-
Home > About This Post
This was posted by casey on Monday, March 10th, 2008 at 12:51 am. Bookmark the permalink.
Subscribe to the RSS feed for all comments on this post.
-
Filed Under
- Ruby on Rails
Load Balancing
NOTE – Winter 2008: We are now running Phusion Passenger / Apache instead of Thin. Everything else remains the same.
oops
I’ll get the embarrassing part out of the way first. So… Ravelry had over an hour’s worth of hiccups and short periods of downtime yesterday. The cause of the problem was just a stupid full disk – I missed rotating a log, I was too lazy to set up Nagios monitoring for all my disks, and I didn’t notice the steadily climbing graph. However, I changed a whole bunch of big stuff just before the the problem hit and ended up wasting time looking in all of the wrong places before this caught my eye:
I just wanted you to know that the new stuff that I’m about to gush about wasn’t the cause.
6 million Rails requests per day
Ravelry does just over 2 million page views each day. Once you add in all of the AJAX hits, RSS feeds, API calls, and a few other things it adds up to 6 million requests that actually hit the Rails app. (I just grepped one day’s master syslog for the “Completed in” lines)
We currently have 70 Thin instances that run the Rails application (previously using Mongrel – keep reading). Each can handle a single request at a time and I guess you can call them “app servers” for lack of a better term. Requests come in to the web server, things that aren’t static files like images are passed along to Rails, the response goes back to the client.
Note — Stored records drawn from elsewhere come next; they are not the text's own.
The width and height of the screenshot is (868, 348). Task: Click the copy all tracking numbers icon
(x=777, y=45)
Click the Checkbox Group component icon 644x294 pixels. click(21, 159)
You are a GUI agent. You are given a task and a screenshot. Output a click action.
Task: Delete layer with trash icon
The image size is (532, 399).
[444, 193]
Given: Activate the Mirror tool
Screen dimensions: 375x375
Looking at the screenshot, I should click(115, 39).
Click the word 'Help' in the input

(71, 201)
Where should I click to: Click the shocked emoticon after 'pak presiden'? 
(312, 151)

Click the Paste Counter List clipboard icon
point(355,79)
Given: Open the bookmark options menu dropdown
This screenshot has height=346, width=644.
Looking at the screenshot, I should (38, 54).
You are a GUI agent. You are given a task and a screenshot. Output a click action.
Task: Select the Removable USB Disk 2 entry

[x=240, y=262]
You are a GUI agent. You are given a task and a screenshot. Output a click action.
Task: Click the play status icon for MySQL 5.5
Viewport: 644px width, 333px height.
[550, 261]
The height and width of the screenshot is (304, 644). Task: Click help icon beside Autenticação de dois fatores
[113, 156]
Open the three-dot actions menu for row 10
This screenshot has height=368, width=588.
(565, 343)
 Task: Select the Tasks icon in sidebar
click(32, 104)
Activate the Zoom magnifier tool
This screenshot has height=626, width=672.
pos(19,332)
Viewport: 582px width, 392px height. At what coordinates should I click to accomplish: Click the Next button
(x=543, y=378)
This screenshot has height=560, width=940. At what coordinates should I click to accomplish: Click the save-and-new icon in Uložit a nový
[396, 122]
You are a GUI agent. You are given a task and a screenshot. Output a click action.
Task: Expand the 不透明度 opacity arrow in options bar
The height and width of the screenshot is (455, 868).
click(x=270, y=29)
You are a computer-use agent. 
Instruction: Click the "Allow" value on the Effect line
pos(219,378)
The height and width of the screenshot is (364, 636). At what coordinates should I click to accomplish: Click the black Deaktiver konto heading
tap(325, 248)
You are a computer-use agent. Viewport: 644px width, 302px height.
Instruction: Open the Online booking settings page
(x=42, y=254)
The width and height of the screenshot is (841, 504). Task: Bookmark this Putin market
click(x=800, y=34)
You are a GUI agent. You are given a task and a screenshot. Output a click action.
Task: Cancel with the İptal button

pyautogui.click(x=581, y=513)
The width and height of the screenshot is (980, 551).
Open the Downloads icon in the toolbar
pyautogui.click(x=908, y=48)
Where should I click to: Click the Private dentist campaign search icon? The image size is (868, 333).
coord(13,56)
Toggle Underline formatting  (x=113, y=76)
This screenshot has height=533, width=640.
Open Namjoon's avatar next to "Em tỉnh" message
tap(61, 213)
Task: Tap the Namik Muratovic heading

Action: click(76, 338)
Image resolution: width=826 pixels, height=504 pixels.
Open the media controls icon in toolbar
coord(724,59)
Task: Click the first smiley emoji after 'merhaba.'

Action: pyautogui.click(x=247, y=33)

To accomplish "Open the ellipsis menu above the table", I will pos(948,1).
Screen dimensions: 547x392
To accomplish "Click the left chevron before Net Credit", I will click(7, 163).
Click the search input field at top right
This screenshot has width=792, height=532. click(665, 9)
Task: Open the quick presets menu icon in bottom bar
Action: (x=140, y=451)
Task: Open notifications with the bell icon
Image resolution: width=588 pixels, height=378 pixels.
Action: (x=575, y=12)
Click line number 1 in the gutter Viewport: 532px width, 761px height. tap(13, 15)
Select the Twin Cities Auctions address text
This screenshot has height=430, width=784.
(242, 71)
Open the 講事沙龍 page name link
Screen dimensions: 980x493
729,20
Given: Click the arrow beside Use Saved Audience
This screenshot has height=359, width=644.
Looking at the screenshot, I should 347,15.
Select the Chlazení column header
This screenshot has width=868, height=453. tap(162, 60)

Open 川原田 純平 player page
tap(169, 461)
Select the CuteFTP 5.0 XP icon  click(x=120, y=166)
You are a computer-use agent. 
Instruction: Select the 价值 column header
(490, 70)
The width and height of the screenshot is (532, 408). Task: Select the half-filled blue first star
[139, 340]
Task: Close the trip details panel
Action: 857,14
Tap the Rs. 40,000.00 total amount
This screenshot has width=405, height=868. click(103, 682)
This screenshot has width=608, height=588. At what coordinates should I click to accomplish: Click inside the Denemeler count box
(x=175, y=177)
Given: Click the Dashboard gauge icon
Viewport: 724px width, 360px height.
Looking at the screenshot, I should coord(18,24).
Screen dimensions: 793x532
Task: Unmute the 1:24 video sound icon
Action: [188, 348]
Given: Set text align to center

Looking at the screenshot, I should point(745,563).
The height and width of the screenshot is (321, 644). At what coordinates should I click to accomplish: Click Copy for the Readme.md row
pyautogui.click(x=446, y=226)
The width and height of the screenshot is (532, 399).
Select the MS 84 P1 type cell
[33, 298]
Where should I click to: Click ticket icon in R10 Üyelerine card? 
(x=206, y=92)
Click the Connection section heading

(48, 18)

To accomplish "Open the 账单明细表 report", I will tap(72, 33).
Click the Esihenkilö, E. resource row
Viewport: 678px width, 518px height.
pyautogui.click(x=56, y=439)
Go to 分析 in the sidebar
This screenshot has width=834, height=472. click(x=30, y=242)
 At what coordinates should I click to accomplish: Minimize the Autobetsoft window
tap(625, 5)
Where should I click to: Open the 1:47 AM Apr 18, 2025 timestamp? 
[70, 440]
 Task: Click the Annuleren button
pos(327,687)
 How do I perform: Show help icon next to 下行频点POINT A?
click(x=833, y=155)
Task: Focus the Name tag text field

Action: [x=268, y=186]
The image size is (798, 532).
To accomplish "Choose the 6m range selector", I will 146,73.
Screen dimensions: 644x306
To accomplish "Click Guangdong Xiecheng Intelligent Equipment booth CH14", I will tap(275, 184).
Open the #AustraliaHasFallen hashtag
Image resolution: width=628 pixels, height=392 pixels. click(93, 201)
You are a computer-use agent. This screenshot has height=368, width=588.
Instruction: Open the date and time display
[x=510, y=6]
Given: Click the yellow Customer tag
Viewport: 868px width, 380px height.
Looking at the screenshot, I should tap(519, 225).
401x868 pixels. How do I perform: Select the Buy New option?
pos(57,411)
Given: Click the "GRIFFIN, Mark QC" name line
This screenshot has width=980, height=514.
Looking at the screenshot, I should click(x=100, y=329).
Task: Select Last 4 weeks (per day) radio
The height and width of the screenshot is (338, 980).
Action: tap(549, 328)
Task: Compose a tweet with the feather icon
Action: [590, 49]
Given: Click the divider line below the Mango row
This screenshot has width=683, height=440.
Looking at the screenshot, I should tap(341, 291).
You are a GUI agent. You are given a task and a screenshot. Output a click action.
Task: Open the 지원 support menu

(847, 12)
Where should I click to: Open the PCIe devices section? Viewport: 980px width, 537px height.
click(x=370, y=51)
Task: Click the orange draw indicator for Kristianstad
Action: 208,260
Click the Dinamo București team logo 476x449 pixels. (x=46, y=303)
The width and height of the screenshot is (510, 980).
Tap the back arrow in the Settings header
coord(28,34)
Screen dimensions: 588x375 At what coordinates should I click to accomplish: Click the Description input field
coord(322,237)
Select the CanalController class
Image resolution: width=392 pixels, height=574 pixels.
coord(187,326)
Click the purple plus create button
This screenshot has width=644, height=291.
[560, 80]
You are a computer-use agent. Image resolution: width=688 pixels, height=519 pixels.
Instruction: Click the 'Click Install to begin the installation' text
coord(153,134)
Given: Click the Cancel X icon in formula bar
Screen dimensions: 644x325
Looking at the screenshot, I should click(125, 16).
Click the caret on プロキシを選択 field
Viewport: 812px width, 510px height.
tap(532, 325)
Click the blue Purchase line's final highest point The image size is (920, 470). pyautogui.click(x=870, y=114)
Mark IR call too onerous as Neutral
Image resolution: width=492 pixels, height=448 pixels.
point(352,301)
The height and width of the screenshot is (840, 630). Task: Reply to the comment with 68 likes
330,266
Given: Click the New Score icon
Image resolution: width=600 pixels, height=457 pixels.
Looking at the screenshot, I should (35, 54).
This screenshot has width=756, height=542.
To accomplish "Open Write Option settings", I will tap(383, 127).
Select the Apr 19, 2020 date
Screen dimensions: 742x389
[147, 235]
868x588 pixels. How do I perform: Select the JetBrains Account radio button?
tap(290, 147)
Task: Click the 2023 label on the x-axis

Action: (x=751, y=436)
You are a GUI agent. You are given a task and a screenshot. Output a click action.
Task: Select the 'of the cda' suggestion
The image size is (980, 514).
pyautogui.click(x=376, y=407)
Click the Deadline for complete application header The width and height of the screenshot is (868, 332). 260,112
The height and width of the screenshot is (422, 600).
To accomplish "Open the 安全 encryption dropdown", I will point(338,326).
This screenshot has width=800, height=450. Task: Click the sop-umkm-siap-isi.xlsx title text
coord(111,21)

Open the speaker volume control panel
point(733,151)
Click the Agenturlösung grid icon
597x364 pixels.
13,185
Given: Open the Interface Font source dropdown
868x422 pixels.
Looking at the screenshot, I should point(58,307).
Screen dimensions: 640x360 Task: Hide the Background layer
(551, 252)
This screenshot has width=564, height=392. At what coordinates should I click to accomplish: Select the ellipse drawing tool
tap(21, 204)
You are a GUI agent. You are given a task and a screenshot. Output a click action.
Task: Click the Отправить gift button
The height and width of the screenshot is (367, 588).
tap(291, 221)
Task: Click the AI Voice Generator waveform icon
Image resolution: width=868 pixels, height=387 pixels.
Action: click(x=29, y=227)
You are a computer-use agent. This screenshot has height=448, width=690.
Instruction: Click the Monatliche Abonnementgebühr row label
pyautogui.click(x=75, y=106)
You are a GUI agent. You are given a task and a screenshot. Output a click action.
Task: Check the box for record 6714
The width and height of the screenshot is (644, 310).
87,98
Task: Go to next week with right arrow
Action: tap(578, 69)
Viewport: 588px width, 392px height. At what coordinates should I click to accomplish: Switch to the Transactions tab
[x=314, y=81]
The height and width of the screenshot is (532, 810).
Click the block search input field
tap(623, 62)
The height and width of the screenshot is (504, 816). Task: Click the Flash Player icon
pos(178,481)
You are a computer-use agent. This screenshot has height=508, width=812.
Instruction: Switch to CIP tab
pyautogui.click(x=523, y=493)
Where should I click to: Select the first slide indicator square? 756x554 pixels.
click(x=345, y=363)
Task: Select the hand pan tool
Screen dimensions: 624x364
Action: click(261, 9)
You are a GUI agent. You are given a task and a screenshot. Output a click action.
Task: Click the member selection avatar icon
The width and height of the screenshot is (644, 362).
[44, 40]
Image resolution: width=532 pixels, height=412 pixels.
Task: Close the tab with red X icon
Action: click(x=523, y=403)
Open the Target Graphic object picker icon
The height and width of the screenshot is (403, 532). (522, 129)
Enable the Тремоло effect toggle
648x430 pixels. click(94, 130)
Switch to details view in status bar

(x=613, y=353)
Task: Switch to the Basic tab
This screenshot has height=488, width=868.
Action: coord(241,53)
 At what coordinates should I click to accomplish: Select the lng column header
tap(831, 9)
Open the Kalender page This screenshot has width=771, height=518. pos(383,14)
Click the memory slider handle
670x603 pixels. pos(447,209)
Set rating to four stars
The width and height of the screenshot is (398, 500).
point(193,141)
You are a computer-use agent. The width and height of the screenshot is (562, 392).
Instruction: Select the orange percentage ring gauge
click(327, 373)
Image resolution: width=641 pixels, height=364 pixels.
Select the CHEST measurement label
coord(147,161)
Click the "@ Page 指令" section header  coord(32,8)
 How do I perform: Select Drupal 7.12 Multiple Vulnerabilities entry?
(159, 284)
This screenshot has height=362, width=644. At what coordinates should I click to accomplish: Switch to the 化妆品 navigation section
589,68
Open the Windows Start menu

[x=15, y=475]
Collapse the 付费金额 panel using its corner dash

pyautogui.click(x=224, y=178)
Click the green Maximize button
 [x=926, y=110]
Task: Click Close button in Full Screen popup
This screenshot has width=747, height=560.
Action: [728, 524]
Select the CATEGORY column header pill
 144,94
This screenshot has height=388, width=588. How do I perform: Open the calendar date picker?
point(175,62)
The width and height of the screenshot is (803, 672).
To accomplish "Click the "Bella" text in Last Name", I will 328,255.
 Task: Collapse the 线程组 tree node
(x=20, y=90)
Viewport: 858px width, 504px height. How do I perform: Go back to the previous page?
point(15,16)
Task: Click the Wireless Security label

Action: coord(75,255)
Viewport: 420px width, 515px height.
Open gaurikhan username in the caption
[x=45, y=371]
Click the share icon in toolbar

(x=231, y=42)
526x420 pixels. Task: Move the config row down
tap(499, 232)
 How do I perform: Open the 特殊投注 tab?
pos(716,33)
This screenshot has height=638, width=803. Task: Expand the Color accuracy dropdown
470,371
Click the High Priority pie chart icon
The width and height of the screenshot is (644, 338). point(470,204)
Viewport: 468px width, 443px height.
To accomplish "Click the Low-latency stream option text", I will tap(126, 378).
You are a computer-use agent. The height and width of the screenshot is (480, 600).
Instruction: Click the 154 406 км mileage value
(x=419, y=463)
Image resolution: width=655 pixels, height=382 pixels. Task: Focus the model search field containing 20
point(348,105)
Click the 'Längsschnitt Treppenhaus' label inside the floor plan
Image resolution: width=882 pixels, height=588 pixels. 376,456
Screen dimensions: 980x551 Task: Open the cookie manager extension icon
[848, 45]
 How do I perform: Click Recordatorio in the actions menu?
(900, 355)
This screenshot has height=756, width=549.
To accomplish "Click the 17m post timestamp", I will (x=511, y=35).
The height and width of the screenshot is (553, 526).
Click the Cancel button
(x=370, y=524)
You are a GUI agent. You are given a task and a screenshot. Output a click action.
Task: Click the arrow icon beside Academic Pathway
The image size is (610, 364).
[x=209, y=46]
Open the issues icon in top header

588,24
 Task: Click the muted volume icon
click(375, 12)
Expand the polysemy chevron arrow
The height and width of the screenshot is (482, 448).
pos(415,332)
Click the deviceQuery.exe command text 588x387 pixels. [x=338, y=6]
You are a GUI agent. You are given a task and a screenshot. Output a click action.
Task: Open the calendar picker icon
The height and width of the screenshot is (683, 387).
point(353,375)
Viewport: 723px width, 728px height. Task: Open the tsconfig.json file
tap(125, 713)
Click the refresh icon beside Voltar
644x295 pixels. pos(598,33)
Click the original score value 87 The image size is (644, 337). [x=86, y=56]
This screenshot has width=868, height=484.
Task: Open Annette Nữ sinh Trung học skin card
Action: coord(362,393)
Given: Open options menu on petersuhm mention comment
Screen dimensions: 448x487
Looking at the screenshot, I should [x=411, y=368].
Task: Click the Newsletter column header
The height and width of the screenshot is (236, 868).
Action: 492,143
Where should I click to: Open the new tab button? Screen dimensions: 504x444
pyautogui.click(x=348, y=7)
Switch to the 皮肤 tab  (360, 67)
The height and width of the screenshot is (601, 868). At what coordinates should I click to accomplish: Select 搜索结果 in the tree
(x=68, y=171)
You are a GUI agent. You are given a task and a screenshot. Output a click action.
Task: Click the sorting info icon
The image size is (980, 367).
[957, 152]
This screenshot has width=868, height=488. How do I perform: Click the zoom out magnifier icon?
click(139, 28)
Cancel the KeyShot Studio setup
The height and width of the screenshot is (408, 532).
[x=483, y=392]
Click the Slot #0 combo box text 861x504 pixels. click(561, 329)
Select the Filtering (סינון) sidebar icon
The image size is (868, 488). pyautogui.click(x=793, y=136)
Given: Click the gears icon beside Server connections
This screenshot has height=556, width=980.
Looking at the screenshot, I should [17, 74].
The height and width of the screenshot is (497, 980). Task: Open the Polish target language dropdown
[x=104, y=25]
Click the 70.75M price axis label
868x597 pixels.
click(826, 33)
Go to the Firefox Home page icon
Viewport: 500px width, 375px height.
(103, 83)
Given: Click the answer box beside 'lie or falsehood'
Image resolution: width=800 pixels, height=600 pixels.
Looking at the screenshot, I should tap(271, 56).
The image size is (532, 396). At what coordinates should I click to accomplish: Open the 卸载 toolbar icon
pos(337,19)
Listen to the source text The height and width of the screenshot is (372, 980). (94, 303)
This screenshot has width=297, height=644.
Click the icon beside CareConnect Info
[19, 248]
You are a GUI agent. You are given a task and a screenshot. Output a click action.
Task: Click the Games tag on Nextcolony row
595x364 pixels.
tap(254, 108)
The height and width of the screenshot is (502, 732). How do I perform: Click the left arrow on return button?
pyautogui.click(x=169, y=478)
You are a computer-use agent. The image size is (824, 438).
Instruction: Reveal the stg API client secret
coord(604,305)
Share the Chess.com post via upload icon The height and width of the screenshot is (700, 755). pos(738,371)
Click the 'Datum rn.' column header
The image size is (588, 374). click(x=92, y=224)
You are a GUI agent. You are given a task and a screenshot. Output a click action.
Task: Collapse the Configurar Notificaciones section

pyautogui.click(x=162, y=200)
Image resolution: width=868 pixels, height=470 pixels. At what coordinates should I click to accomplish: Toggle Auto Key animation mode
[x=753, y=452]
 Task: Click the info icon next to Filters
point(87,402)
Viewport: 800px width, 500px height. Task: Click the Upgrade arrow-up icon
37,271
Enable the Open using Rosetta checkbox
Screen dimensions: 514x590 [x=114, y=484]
Our biggest challenges at this layer have been 1) making sure that the perceived speed of the site isn’t affected if one or some of the instances go crazy or go down and 2) deploying new versions of the site without interruption.
HTTP server to Rails – the progression
We are now on our 3rd real “version” of our setup when it comes to the front end web server and its connection to the Rails instances on the backend. There is a lot of people thinking (and coding) about better ways to run and deploy Rails apps and I’m sure that we’ll continue to change how we do things.
Version 0: Apache + FastCGI
Used this combo in an early development version. Kind of a crappy setup, but it was all I had since I was still on a shared host. If you’ve tried playing with Ruby on a shared host with this setup and you hate it, don’t worry. There is another way.
Version 1: Apache → mod_proxy_balancer → Mongrel
This is probably the simplest setup because most people already have a standard Apache installation. Start up your Mongrels (however many you want), configure your Apache, and Apache proxies the requests to your Mongrels using a simple balancing algorithm.
Our biggest problems? Both hot deploys and recovering problem Mongrels was made difficult by mod_proxy_balancer’s behavior. Restarting part or all of the cluster often resulted in Apache returning 500 errors anytime the affected servers were hit, even once they were back and up running properly. I often had to reload or restart Apache (which was a slow process when Apache was getting hit with lots of traffic) to bring things back to life.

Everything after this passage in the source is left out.